The independent resource on global security

7. Russia and its neighbourhood: conflict developments and settlement efforts

Contents

VLADIMIR BARANOVSKY

Summary

In 1994, alongside the continuing conflict-generating trends in the independent
states of the former Soviet Union (FSU), there were modest signs of
stabilization and successful conflict management. The hostilities in some
conflict areas stopped; negotiations brought certain positive (if modest)
results; and relations between the states were less troubled than in the
first years of their independence.

The positive record of 1994 includes the completion of Russia's troop
withdrawals from the Baltic states, the playing down of the most serious
tensions in the Commonwealth of Independent States (CIS) and its more
business-like pattern of operation, and the negotiations that were held on a
number of conflicts in the FSU. For most of the year domestic developments in
Russia were less explosive than in the recent past, although there were clear
signs that the stabilization was only superficial.

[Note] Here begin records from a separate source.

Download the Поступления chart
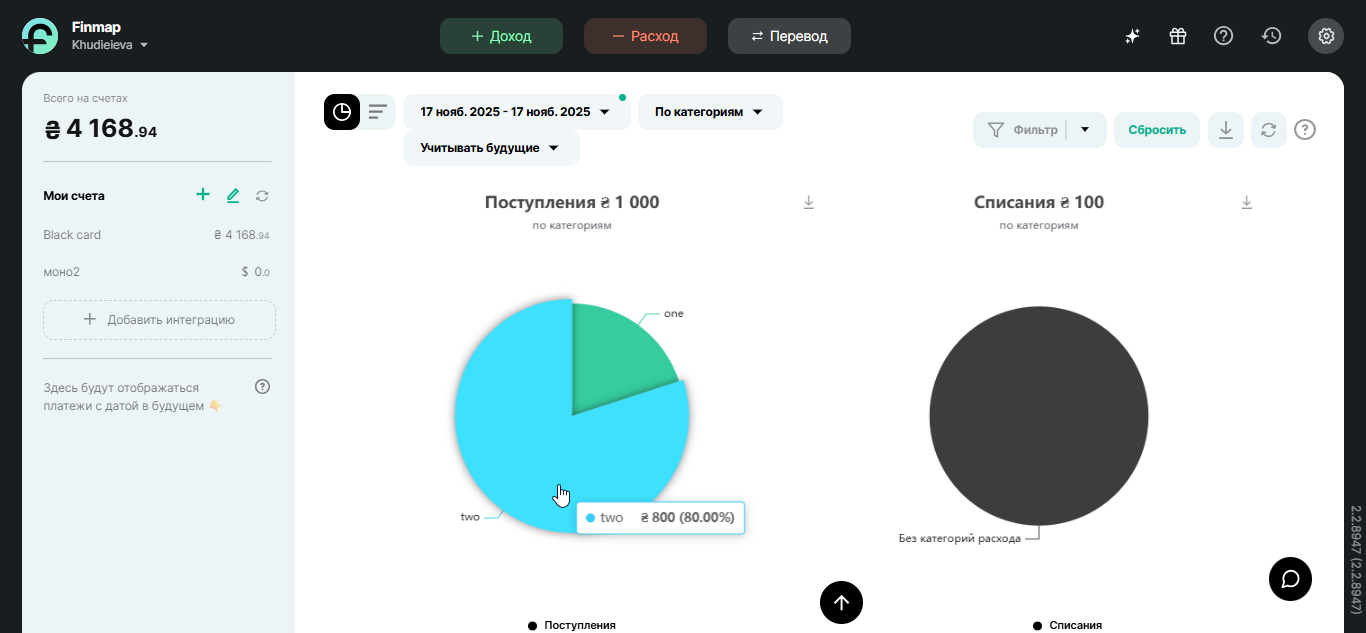1366x633 pixels. (x=809, y=203)
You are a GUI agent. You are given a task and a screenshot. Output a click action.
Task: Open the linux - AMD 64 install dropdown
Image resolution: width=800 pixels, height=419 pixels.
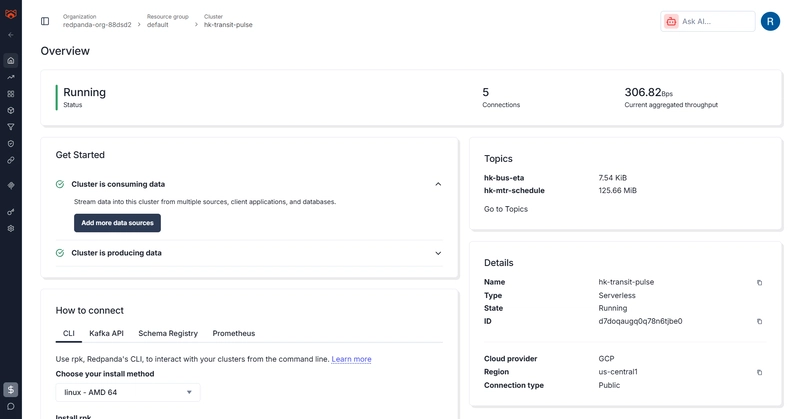128,392
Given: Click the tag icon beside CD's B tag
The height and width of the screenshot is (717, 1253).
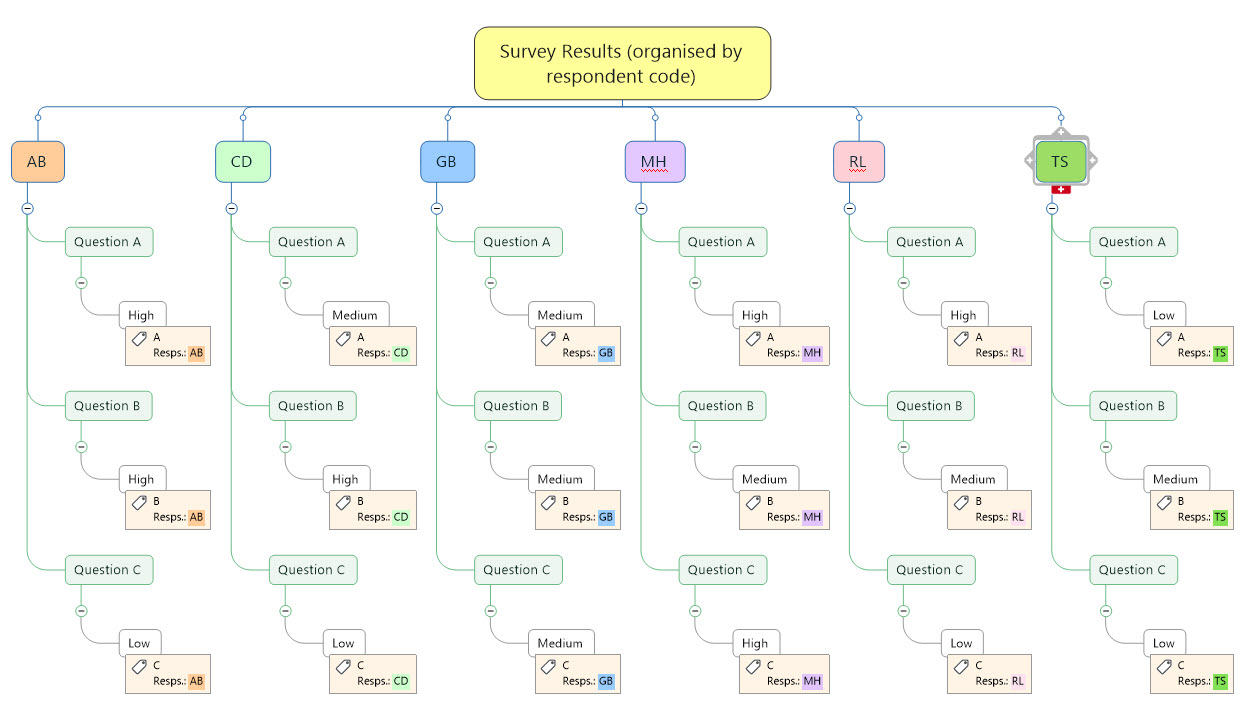Looking at the screenshot, I should tap(343, 503).
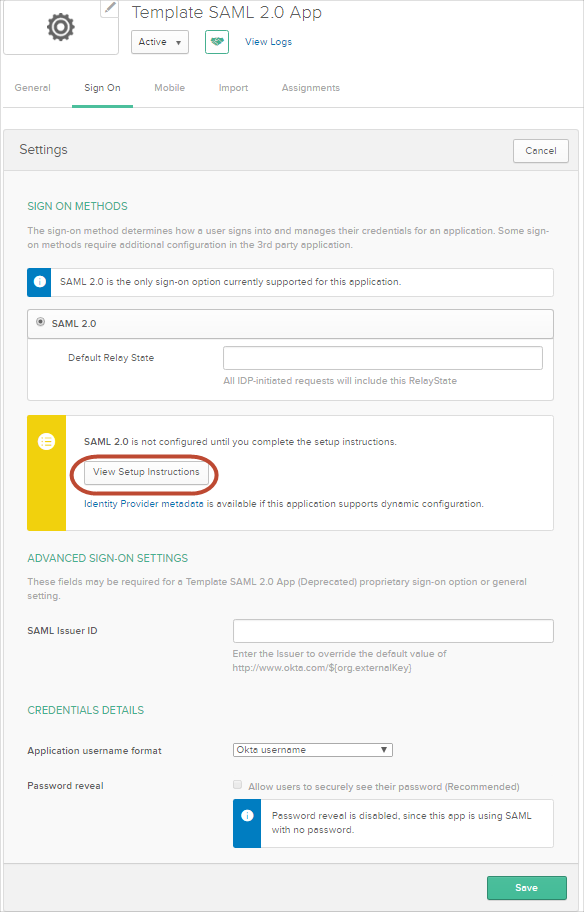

However, there remains the risk of serious domestic crises within and tensions
between the former Soviet republics, the situation in and the policies of
Russia being the most important factors. The war in Chechnya was the most
dramatic culmination of the crises in 1994, significantly spoiling the overall
record of the year and drastically changing the overall climate both in and
around Russia. The conflict in the North Caucasus could serve as a catalyst to
the many negative domestic trends. Independent public opinion has also become
more outspoken, however, and the Kremlin may become increasingly interested in
neutralizing its failures and manifesting the continuity of Russia's reformist
course.

Four of the eight major FSU conflict or conflict-prone regions are located in
the Caucasus (Chechnya, Abkhazia, South Ossetia and Nagorno-Karabakh), three in
the European part of the FSU (the Trans-Dniester region, the Baltic states and
the Crimea), and one in Central Asia (Tajikistan). Russia has been involved in
all of them, either as a party to the conflict or as an external `pacifier'.
Russian peacekeeping forces have operated in South Ossetia, the Trans-Dniester
region, Abkhazia and Tajikistan and are being negotiated for deployment in
Nagorno-Karabakh. The conflict-management efforts of international
organizations have developed in all these regions (although in some cases, as
in the Crimea, they did not go beyond low-profile representation). The cautious
and mainly symbolic activities of the Conference on Security and Co-operation
in Europe (CSCE) in Chechnya are the first case in which Russia has accepted
international involvement in a domestic Russian conflict.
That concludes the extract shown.